If infrastructure does not keep up, households and SMEs could bear a disproportionate share of the cost of supplying large energy consumers, exacerbating social tensions around the energy transition.
This issue goes beyond price: Texas recently passed legislation to allow the grid operator to limit data center consumption (starting at 75 MW) during critical periods to guarantee household access to electricity, illustrating the growing intervention of the state to regulate what the market cannot ensure: resource availability, whether energy or water.
Amid these challenges, efficiency becomes a strategic priority. Improving PUE (Power Usage Effectiveness) from 1.35 to 1.20 would reduce consumption by 8% to 12% by 2030, saving hundreds of TWh.
Levers include advanced cooling systems, optimized data center design and hybrid microgrids combining solar, batteries and modular gas turbines. Grid digitalization via AI promotes predictive maintenance, load forecasting and renewable integration.

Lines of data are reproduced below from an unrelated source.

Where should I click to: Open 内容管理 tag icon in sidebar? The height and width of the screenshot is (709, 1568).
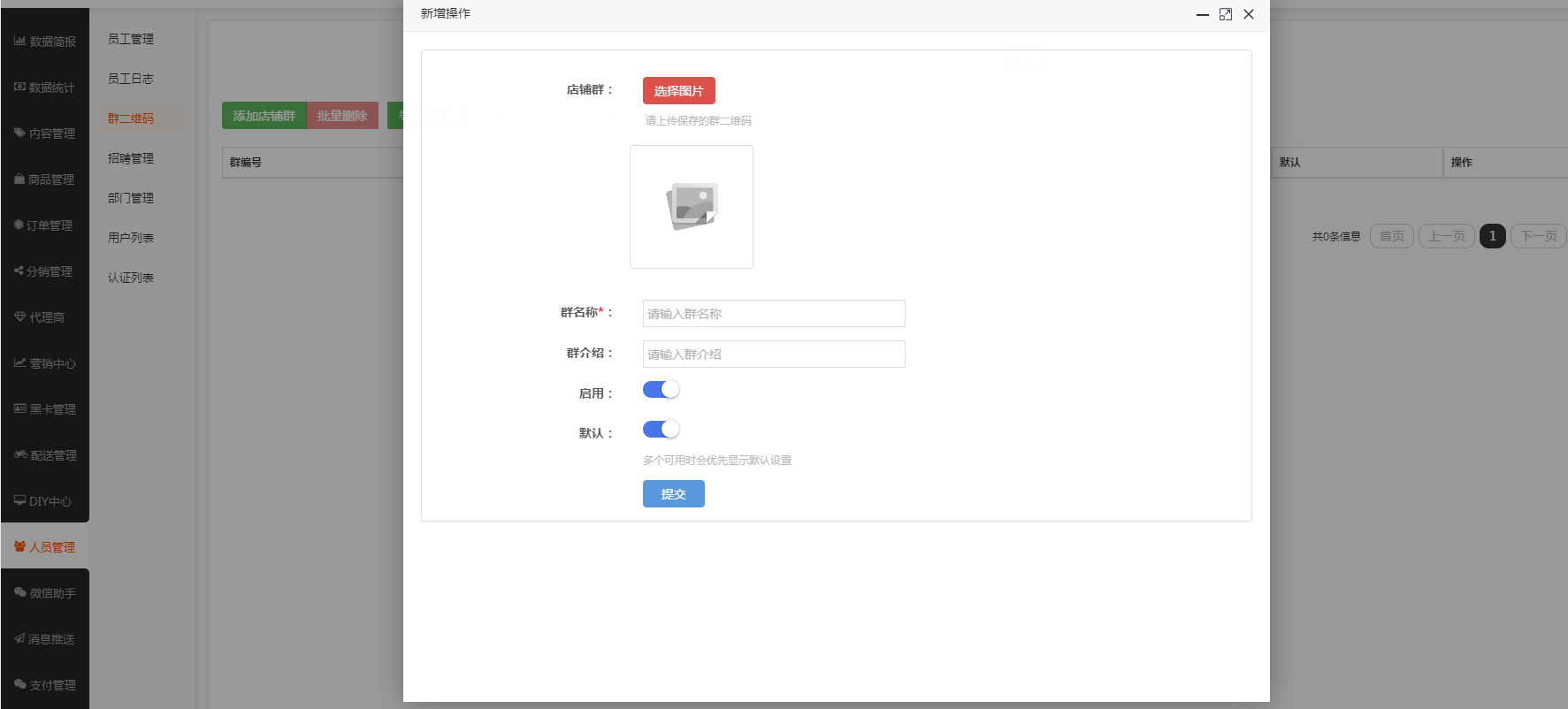pos(19,133)
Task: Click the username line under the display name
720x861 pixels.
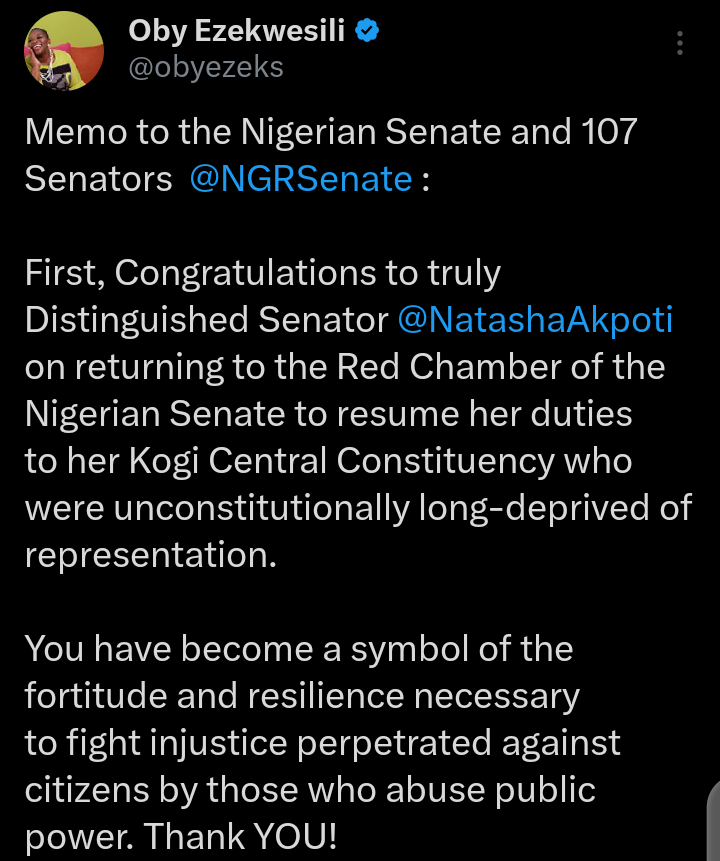Action: tap(205, 66)
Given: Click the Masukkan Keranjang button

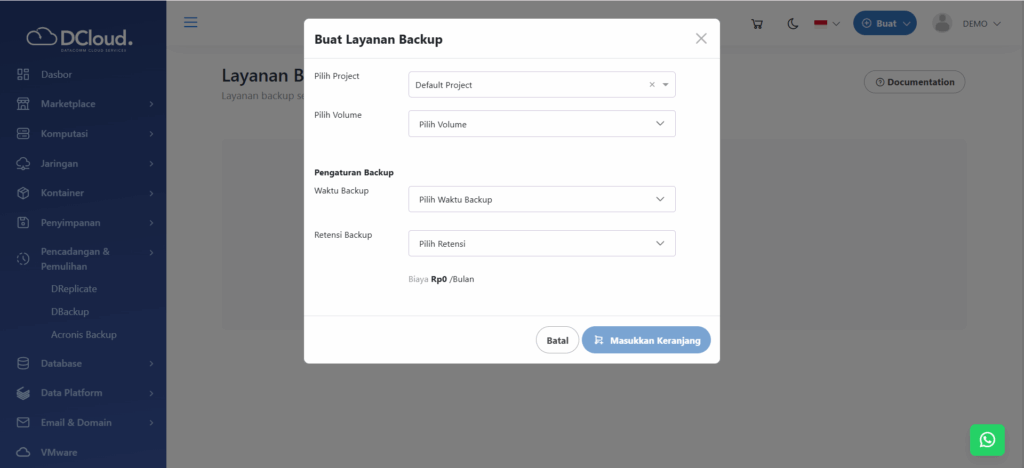Looking at the screenshot, I should 646,340.
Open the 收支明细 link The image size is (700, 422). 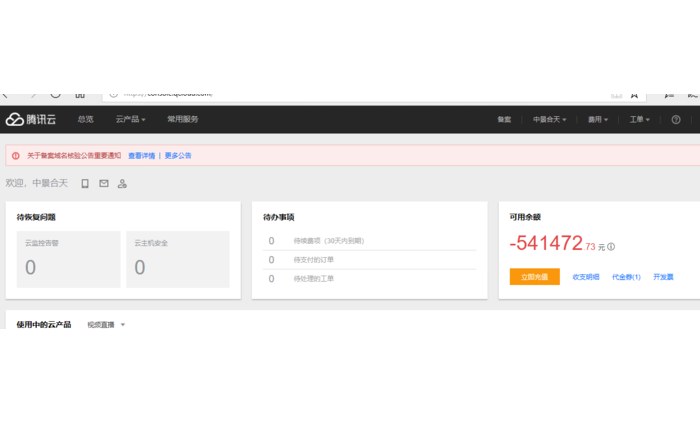click(586, 276)
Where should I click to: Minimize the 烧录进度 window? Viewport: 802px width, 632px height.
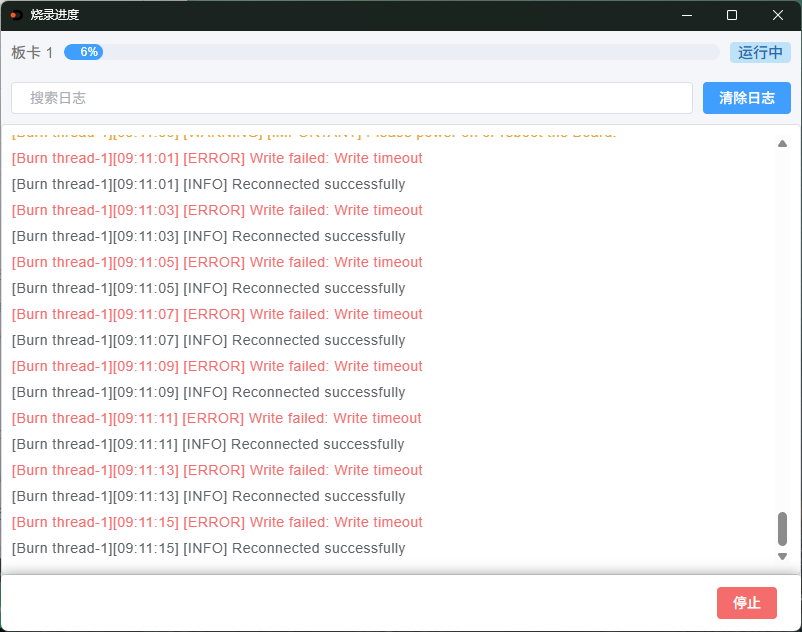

Operators can also secure supplies through PPAs (Power Purchase Agreements) to guarantee long-term green electricity. Ultimately, the availability of decarbonized electricity will become a key criterion for data center location, even if grid reliability remains the top priority.
AI: beyond the energy debate
The rise of AI is not just about who will pay the bill. It questions our energy models, sovereignty and ability to reconcile innovation and transition. Behind the race for computing power lie multiple considerations: environmental, with increasing water consumption for data center cooling and a worrying carbon footprint; social, with job transformation, elimination of certain functions and emergence of new skills; and governance-related, where debates on ethics, system resilience and stakeholder responsibility become central.
For Europe, the challenge is twofold: maintain digital competitiveness while reducing fossil fuel dependence. More than ever, we need a sovereign model, capable of combining digital performance and energy autonomy. While AI promises efficiency gains and major innovations, it also raises systemic challenges that go far beyond the energy bill. Are we ready to face them?